Hz. Ali (r.a.)’in buyurduğu gibi, “Dünyada amel var, hesap yok. Âhirette ise, hesap var, amel yoktur.”
Zamanın önemi, Kur’ân-ı Kerîm’de de çok sık vurgulanır. Allah Teâlâ bizzat yemin ederek konuya farklı bir ihtimam gösterdiği âyetlerin içerisinde, akıp giden zaman da vardır: “Karanlığı ile etrafı bürüyüp örttüğü zaman geceye”, “açılıp ağardığı vakit gündüze”, “fecre”, “on geceye”, “kuşluk vaktine” ve “Asr’a” yapılan yeminler, bunlardan bazılarıdır.
Âlemlerin Rabbi’nin eksik veya yanlış söylemesi söz konusu dahî edilemezken, âyete yeminle başlaması, anlatılanlara daha fazla dikkat kesilmemiz ve yemin edilen şeyin değerini vurgulamak içindir. Bize rutin gelen gece ve gündüz, kuşluk ve asr vakitlerinin her bir saniyesi, Âlemlerin Rabbi’nin güç ve kuvvetini bildiren büyük değişimlerdir. Yine aynı şekilde fecr vakti ve Zilhicce’nin on gecesi, Allah indinde her bir saniyesinin çok kıymetli olduğu mûteber vakitlerdir. İsrâ Suresi’nin 12. ayet-i kerîmesinde şöyle buyrulmuştur:
“Biz geceyi ve gündüzü, kudretimizi gösteren iki alâmet yaptık. Rabbinizden lütuf isteyiniz. Yılların sayısını ve hesabını bilesiniz diye gece alâmetini giderip gündüz alâmetini aydınlatıcı kıldık. İşte Biz her şeyi açıkça anlattık.
Beş vakit namaz, insan hayatının planlı ve verimli geçirilmesinin en önemli dilimlerindendir. Şahitli olan sabah namazı, müslümanın gün ağarmadan uyanması ve hayata başlamasını bildirir. Rutin olarak yapması gereken işlere sabah namazıyla birlikte başlayan kişi, akşam yatarken “Yetiştiremedim, gün yetmedi, vakit bulamadım!” gibi ifadeler kullanmaz. Hattâ günümüz gençlerinin sık kullandığı “Gece uykum gelmiyor, uyuyamıyorum!” ifadeleri de muhâl kalır. Nitekim sabah namazıyla hayata başlayıp uyanık kalan ve çalışan bir insan, yatsı namazını kıldıktan sonra dinleme ihtiyacı hisseder.

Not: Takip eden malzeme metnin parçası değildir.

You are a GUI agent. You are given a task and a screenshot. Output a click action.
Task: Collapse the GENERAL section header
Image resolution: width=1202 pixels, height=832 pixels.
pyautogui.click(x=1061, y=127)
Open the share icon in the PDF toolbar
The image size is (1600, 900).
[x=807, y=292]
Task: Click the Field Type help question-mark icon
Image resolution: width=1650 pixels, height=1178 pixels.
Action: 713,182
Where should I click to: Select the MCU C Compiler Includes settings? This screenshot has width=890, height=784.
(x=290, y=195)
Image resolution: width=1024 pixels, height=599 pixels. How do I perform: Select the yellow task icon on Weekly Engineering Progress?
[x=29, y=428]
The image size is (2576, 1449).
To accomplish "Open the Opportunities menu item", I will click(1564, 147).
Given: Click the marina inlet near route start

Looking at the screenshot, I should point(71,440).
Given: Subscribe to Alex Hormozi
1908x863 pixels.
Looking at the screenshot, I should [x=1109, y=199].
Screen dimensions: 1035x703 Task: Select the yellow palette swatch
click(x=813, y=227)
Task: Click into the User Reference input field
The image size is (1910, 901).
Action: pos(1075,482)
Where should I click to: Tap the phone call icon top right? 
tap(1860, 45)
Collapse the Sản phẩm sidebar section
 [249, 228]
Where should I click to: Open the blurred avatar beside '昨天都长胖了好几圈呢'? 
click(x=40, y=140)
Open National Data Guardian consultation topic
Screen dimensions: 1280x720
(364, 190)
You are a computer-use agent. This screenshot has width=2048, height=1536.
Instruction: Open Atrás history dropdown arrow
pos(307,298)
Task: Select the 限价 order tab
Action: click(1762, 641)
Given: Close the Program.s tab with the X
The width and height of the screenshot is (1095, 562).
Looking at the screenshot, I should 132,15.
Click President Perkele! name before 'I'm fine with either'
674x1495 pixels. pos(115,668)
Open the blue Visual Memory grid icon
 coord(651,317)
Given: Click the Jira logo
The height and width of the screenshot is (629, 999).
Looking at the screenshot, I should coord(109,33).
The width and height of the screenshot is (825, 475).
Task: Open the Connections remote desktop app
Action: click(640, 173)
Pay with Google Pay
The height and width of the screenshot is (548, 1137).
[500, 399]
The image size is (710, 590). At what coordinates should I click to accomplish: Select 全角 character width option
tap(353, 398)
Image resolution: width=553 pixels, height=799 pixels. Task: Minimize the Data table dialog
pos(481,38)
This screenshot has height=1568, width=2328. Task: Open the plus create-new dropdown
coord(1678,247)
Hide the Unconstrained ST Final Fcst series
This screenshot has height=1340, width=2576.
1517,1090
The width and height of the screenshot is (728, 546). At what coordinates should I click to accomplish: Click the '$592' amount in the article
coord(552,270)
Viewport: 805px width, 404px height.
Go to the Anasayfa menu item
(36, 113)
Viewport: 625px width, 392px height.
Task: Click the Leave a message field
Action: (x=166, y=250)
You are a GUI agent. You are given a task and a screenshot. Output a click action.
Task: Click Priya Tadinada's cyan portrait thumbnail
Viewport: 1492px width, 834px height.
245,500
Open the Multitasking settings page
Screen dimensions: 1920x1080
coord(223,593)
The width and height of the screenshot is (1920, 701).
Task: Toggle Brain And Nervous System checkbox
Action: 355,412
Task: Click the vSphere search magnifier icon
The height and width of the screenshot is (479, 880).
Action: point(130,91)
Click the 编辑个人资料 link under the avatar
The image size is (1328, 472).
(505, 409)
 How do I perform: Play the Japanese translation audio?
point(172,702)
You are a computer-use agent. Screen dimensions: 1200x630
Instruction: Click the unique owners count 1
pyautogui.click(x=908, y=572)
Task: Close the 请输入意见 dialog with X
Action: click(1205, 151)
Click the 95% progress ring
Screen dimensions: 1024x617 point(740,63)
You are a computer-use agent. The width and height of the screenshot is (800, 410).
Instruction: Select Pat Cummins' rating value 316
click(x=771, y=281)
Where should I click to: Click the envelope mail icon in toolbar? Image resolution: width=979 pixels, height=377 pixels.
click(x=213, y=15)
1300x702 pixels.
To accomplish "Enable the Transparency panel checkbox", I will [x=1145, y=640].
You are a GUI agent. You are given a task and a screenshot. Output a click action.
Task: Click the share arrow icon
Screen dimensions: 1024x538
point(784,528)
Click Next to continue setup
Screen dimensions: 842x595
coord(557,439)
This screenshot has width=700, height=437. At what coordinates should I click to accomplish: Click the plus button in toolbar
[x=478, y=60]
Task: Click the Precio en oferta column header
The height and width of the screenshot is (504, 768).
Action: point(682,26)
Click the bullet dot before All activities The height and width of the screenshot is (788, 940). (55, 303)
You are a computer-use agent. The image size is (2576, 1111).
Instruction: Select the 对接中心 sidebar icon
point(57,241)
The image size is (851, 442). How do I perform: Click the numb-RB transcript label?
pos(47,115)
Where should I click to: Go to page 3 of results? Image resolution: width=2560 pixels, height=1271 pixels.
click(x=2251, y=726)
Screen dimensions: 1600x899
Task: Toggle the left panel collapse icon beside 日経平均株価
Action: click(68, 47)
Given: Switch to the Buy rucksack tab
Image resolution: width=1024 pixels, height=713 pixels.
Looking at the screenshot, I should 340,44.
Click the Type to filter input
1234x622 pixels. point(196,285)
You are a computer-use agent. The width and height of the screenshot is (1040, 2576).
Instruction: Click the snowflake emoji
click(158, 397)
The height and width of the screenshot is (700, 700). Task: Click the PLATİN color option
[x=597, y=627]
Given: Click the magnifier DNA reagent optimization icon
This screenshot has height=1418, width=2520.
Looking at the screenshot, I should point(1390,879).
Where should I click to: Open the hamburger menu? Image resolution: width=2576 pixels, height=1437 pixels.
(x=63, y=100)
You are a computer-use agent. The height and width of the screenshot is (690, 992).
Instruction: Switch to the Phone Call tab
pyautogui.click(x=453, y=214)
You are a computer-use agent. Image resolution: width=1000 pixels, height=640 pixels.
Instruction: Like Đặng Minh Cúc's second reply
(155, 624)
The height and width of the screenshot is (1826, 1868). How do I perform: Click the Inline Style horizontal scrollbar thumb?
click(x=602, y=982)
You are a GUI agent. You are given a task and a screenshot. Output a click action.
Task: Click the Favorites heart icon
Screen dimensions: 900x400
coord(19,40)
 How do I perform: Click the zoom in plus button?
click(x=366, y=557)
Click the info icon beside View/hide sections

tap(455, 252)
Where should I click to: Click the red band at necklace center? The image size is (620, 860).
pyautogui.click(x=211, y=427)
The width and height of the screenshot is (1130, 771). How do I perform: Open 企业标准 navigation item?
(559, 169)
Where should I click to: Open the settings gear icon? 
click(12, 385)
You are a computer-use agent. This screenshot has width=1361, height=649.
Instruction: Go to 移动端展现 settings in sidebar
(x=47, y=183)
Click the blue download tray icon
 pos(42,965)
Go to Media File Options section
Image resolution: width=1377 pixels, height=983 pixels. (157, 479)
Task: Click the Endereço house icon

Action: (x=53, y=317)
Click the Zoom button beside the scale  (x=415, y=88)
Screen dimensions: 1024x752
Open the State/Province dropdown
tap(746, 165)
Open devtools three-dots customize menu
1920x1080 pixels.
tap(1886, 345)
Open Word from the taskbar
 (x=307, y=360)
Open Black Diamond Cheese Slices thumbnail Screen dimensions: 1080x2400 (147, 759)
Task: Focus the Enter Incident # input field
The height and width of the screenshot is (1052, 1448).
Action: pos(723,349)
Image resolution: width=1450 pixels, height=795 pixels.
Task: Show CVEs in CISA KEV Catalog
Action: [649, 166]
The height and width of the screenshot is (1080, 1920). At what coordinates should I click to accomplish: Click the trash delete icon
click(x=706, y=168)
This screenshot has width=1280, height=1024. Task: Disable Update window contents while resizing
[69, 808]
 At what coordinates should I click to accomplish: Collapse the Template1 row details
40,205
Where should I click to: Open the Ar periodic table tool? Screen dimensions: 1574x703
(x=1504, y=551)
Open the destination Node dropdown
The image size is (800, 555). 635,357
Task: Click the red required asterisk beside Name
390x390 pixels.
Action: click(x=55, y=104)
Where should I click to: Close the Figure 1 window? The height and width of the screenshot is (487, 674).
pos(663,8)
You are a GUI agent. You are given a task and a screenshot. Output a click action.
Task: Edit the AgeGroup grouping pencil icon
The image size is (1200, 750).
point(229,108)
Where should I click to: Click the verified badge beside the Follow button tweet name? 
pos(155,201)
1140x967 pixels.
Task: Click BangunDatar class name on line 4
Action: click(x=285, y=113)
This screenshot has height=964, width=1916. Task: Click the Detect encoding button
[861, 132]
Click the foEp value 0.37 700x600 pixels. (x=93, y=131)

Âlemlerin Rabbi, gündüzü “maîşet”, geceyi “dinlenme vakti” olarak bildirmiştir. Öğle ve ikindi namazları, rızık telâşı içindeyken Rabbimiz’le hasbihâle ve dinlenmeye ayrılan özel vakitlerdir. Güneş’in kaybolma vakti olan akşam namazı, kulun tefekkür ve tesbihi artırıp geçirmiş olduğu gününün hakkında şikâyetçi değil, şefaatçi olmasını istediği vakitlerdir. Bu vesile ile akşam ve yatsı namazı arasını Kur’ân ve ilimle geçirmek sünnettir. Yatsı namazı ise, gününün bittiğini ve bedenini dinlendirmeye başlamasını bildiren îkaz hükmündedir.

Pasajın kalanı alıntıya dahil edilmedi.